Target pointing data:
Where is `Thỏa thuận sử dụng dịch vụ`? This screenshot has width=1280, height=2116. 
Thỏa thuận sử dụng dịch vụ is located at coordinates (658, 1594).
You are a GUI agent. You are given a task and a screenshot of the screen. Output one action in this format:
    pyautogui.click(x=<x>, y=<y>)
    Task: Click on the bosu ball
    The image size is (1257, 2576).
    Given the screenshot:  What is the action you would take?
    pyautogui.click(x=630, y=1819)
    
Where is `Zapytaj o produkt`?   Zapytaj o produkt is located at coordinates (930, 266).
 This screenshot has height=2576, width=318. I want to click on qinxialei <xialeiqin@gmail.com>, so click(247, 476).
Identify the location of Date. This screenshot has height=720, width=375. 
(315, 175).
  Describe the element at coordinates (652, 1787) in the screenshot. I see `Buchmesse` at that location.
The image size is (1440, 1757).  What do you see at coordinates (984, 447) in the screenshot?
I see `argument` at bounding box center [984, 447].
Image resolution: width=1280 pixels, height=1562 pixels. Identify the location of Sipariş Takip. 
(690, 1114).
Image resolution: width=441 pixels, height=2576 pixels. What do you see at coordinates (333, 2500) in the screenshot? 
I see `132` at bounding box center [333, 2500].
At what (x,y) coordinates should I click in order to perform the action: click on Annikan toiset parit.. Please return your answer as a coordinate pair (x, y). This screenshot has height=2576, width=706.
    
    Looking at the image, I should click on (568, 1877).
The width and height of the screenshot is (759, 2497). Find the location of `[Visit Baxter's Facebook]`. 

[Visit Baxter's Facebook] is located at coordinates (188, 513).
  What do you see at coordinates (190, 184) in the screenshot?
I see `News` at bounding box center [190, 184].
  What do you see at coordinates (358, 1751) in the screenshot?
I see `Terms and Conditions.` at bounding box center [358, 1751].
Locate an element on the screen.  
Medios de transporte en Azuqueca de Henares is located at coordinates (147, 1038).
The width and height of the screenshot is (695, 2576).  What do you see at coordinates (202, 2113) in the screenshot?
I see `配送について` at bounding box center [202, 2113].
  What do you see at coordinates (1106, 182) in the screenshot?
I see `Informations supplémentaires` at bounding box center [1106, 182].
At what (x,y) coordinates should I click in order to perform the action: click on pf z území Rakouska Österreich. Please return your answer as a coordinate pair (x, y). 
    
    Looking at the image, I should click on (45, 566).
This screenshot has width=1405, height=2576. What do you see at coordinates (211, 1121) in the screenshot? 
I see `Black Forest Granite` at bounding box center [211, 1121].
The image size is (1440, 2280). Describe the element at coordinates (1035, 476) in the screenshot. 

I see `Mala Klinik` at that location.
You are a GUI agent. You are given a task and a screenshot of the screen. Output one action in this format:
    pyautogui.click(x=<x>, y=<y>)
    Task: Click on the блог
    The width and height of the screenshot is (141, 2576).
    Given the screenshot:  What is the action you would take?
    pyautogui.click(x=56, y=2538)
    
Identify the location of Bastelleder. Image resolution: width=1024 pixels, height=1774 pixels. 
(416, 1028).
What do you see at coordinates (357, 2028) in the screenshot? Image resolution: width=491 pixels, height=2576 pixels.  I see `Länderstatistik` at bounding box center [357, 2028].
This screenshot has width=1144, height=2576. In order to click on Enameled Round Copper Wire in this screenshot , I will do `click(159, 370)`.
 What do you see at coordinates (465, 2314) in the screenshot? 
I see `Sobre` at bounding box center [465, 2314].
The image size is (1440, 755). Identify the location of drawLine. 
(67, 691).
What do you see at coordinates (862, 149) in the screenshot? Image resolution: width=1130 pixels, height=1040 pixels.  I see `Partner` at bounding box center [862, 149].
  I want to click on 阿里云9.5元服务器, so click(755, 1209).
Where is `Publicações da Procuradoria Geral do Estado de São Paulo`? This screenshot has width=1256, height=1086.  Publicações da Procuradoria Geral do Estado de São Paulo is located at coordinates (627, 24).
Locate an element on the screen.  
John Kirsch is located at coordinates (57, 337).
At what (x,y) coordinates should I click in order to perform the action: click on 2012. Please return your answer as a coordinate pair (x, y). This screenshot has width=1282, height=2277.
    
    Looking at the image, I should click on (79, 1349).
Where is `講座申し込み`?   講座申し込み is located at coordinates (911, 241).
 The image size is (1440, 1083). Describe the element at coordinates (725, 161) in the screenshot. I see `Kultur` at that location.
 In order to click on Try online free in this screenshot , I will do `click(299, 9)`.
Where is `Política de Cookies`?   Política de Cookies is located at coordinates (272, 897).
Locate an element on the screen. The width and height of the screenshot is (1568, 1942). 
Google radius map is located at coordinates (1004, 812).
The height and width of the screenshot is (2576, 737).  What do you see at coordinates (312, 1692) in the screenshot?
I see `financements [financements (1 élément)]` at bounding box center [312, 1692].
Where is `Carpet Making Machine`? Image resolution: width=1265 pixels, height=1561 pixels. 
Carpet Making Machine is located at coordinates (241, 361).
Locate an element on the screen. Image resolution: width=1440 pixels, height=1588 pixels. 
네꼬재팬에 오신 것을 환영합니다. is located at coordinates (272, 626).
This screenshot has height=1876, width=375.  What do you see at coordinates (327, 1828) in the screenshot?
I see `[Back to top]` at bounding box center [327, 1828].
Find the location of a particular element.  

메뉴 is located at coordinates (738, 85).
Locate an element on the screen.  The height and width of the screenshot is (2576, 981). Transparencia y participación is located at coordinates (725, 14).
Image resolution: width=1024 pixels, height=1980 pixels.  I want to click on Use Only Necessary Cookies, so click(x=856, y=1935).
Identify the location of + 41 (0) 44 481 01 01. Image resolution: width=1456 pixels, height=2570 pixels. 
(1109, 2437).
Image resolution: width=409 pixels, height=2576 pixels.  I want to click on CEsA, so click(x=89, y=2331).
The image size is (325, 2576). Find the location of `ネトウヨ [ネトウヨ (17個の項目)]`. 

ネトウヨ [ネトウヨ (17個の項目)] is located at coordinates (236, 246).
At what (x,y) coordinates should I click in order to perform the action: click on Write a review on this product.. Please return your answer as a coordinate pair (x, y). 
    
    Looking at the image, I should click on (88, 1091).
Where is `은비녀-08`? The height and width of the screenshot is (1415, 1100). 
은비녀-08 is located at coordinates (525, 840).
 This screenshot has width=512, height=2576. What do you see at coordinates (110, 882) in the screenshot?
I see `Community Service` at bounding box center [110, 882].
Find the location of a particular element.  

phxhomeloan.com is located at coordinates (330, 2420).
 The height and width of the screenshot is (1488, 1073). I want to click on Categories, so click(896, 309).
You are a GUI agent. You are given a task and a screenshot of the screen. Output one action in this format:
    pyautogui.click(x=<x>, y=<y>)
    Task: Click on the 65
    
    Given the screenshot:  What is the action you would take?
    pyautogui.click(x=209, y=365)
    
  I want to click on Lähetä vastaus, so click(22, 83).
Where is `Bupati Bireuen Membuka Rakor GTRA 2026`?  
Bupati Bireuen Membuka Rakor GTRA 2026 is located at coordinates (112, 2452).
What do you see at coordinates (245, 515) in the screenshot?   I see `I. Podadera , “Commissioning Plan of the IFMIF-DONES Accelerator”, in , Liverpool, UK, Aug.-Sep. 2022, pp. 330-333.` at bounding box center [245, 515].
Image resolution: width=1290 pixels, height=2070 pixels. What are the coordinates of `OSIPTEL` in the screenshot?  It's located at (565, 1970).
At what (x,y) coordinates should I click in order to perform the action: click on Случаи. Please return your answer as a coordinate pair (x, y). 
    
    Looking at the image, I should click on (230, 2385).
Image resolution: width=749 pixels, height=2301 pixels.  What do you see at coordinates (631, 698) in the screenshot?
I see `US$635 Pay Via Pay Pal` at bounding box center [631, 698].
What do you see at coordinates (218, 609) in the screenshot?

**Objective:** Express the lines above as a Markdown table with the columns "No." and "Text," numbering each row and dropping blank lines.

**Written response:**
| No. | Text |
|---|---|
| 1 | Where is `Thỏa thuận sử dụng dịch vụ`? This screenshot has width=1280, height=2116.  |
| 2 | Thỏa thuận sử dụng dịch vụ is located at coordinates (658, 1594). |
| 3 | You are a GUI agent. You are given a task and a screenshot of the screen. Output one action in this format: |
| 4 |     pyautogui.click(x=<x>, y=<y>) |
| 5 |     Task: Click on the bosu ball |
| 6 |     The image size is (1257, 2576). |
| 7 |     Given the screenshot:  What is the action you would take? |
| 8 |     pyautogui.click(x=630, y=1819) |
| 9 | Where is `Zapytaj o produkt`?   Zapytaj o produkt is located at coordinates (930, 266). |
| 10 |  This screenshot has height=2576, width=318. I want to click on qinxialei <xialeiqin@gmail.com>, so click(247, 476). |
| 11 | Identify the location of Date. This screenshot has height=720, width=375.  |
| 12 | (315, 175). |
| 13 |   Describe the element at coordinates (652, 1787) in the screenshot. I see `Buchmesse` at that location. |
| 14 | The image size is (1440, 1757).  What do you see at coordinates (984, 447) in the screenshot? |
| 15 | I see `argument` at bounding box center [984, 447]. |
| 16 | Image resolution: width=1280 pixels, height=1562 pixels. Identify the location of Sipariş Takip.  |
| 17 | (690, 1114). |
| 18 | Image resolution: width=441 pixels, height=2576 pixels. What do you see at coordinates (333, 2500) in the screenshot?  |
| 19 | I see `132` at bounding box center [333, 2500]. |
| 20 | At what (x,y) coordinates should I click in order to perform the action: click on Annikan toiset parit.. Please return your answer as a coordinate pair (x, y). This screenshot has height=2576, width=706. |
| 21 |     Looking at the image, I should click on (568, 1877). |
| 22 | The width and height of the screenshot is (759, 2497). Find the location of `[Visit Baxter's Facebook]`.  |
| 23 | [Visit Baxter's Facebook] is located at coordinates (188, 513). |
| 24 |   What do you see at coordinates (190, 184) in the screenshot? |
| 25 | I see `News` at bounding box center [190, 184]. |
| 26 |   What do you see at coordinates (358, 1751) in the screenshot? |
| 27 | I see `Terms and Conditions.` at bounding box center [358, 1751]. |
| 28 | Locate an element on the screen.   |
| 29 | Medios de transporte en Azuqueca de Henares is located at coordinates (147, 1038). |
| 30 | The width and height of the screenshot is (695, 2576).  What do you see at coordinates (202, 2113) in the screenshot? |
| 31 | I see `配送について` at bounding box center [202, 2113]. |
| 32 |   What do you see at coordinates (1106, 182) in the screenshot? |
| 33 | I see `Informations supplémentaires` at bounding box center [1106, 182]. |
| 34 | At what (x,y) coordinates should I click in order to perform the action: click on pf z území Rakouska Österreich. Please return your answer as a coordinate pair (x, y).  |
| 35 |     Looking at the image, I should click on (45, 566). |
| 36 | This screenshot has width=1405, height=2576. What do you see at coordinates (211, 1121) in the screenshot?  |
| 37 | I see `Black Forest Granite` at bounding box center [211, 1121]. |
| 38 | The image size is (1440, 2280). Describe the element at coordinates (1035, 476) in the screenshot.  |
| 39 | I see `Mala Klinik` at that location. |
| 40 | You are a GUI agent. You are given a task and a screenshot of the screen. Output one action in this format: |
| 41 |     pyautogui.click(x=<x>, y=<y>) |
| 42 |     Task: Click on the блог |
| 43 |     The width and height of the screenshot is (141, 2576). |
| 44 |     Given the screenshot:  What is the action you would take? |
| 45 |     pyautogui.click(x=56, y=2538) |
| 46 | Identify the location of Bastelleder. Image resolution: width=1024 pixels, height=1774 pixels.  |
| 47 | (416, 1028). |
| 48 | What do you see at coordinates (357, 2028) in the screenshot? Image resolution: width=491 pixels, height=2576 pixels.  I see `Länderstatistik` at bounding box center [357, 2028]. |
| 49 | This screenshot has width=1144, height=2576. In order to click on Enameled Round Copper Wire in this screenshot , I will do `click(159, 370)`. |
| 50 |  What do you see at coordinates (465, 2314) in the screenshot?  |
| 51 | I see `Sobre` at bounding box center [465, 2314]. |
| 52 | The image size is (1440, 755). Identify the location of drawLine.  |
| 53 | (67, 691). |
| 54 | What do you see at coordinates (862, 149) in the screenshot? Image resolution: width=1130 pixels, height=1040 pixels.  I see `Partner` at bounding box center [862, 149]. |
| 55 |   I want to click on 阿里云9.5元服务器, so click(755, 1209). |
| 56 | Where is `Publicações da Procuradoria Geral do Estado de São Paulo`? This screenshot has width=1256, height=1086.  Publicações da Procuradoria Geral do Estado de São Paulo is located at coordinates (627, 24). |
| 57 | Locate an element on the screen.   |
| 58 | John Kirsch is located at coordinates (57, 337). |
| 59 | At what (x,y) coordinates should I click in order to perform the action: click on 2012. Please return your answer as a coordinate pair (x, y). This screenshot has width=1282, height=2277. |
| 60 |     Looking at the image, I should click on (79, 1349). |
| 61 | Where is `講座申し込み`?   講座申し込み is located at coordinates (911, 241). |
| 62 |  The image size is (1440, 1083). Describe the element at coordinates (725, 161) in the screenshot. I see `Kultur` at that location. |
| 63 |  In order to click on Try online free in this screenshot , I will do `click(299, 9)`. |
| 64 | Where is `Política de Cookies`?   Política de Cookies is located at coordinates (272, 897). |
| 65 | Locate an element on the screen. The width and height of the screenshot is (1568, 1942).  |
| 66 | Google radius map is located at coordinates (1004, 812). |
| 67 | The height and width of the screenshot is (2576, 737).  What do you see at coordinates (312, 1692) in the screenshot? |
| 68 | I see `financements [financements (1 élément)]` at bounding box center [312, 1692]. |
| 69 | Where is `Carpet Making Machine`? Image resolution: width=1265 pixels, height=1561 pixels.  |
| 70 | Carpet Making Machine is located at coordinates (241, 361). |
| 71 | Locate an element on the screen. Image resolution: width=1440 pixels, height=1588 pixels.  |
| 72 | 네꼬재팬에 오신 것을 환영합니다. is located at coordinates (272, 626). |
| 73 | This screenshot has height=1876, width=375.  What do you see at coordinates (327, 1828) in the screenshot? |
| 74 | I see `[Back to top]` at bounding box center [327, 1828]. |
| 75 | Find the location of a particular element.   |
| 76 | 메뉴 is located at coordinates (738, 85). |
| 77 | Locate an element on the screen.  The height and width of the screenshot is (2576, 981). Transparencia y participación is located at coordinates (725, 14). |
| 78 | Image resolution: width=1024 pixels, height=1980 pixels.  I want to click on Use Only Necessary Cookies, so click(x=856, y=1935). |
| 79 | Identify the location of + 41 (0) 44 481 01 01. Image resolution: width=1456 pixels, height=2570 pixels.  |
| 80 | (1109, 2437). |
| 81 | Image resolution: width=409 pixels, height=2576 pixels.  I want to click on CEsA, so click(x=89, y=2331). |
| 82 | The image size is (325, 2576). Find the location of `ネトウヨ [ネトウヨ (17個の項目)]`.  |
| 83 | ネトウヨ [ネトウヨ (17個の項目)] is located at coordinates (236, 246). |
| 84 | At what (x,y) coordinates should I click in order to perform the action: click on Write a review on this product.. Please return your answer as a coordinate pair (x, y).  |
| 85 |     Looking at the image, I should click on (88, 1091). |
| 86 | Where is `은비녀-08`? The height and width of the screenshot is (1415, 1100).  |
| 87 | 은비녀-08 is located at coordinates (525, 840). |
| 88 |  This screenshot has width=512, height=2576. What do you see at coordinates (110, 882) in the screenshot? |
| 89 | I see `Community Service` at bounding box center [110, 882]. |
| 90 | Find the location of a particular element.   |
| 91 | phxhomeloan.com is located at coordinates (330, 2420). |
| 92 |  The height and width of the screenshot is (1488, 1073). I want to click on Categories, so click(896, 309). |
| 93 | You are a GUI agent. You are given a task and a screenshot of the screen. Output one action in this format: |
| 94 |     pyautogui.click(x=<x>, y=<y>) |
| 95 |     Task: Click on the 65 |
| 96 |     Given the screenshot:  What is the action you would take? |
| 97 |     pyautogui.click(x=209, y=365) |
| 98 |   I want to click on Lähetä vastaus, so click(22, 83). |
| 99 | Where is `Bupati Bireuen Membuka Rakor GTRA 2026`?   |
| 100 | Bupati Bireuen Membuka Rakor GTRA 2026 is located at coordinates (112, 2452). |
| 101 | What do you see at coordinates (245, 515) in the screenshot?   I see `I. Podadera , “Commissioning Plan of the IFMIF-DONES Accelerator”, in , Liverpool, UK, Aug.-Sep. 2022, pp. 330-333.` at bounding box center [245, 515]. |
| 102 | Image resolution: width=1290 pixels, height=2070 pixels. What are the coordinates of `OSIPTEL` in the screenshot?  It's located at (565, 1970). |
| 103 | At what (x,y) coordinates should I click in order to perform the action: click on Случаи. Please return your answer as a coordinate pair (x, y).  |
| 104 |     Looking at the image, I should click on (230, 2385). |
| 105 | Image resolution: width=749 pixels, height=2301 pixels.  What do you see at coordinates (631, 698) in the screenshot? |
| 106 | I see `US$635 Pay Via Pay Pal` at bounding box center [631, 698]. |
| 107 | What do you see at coordinates (218, 609) in the screenshot? |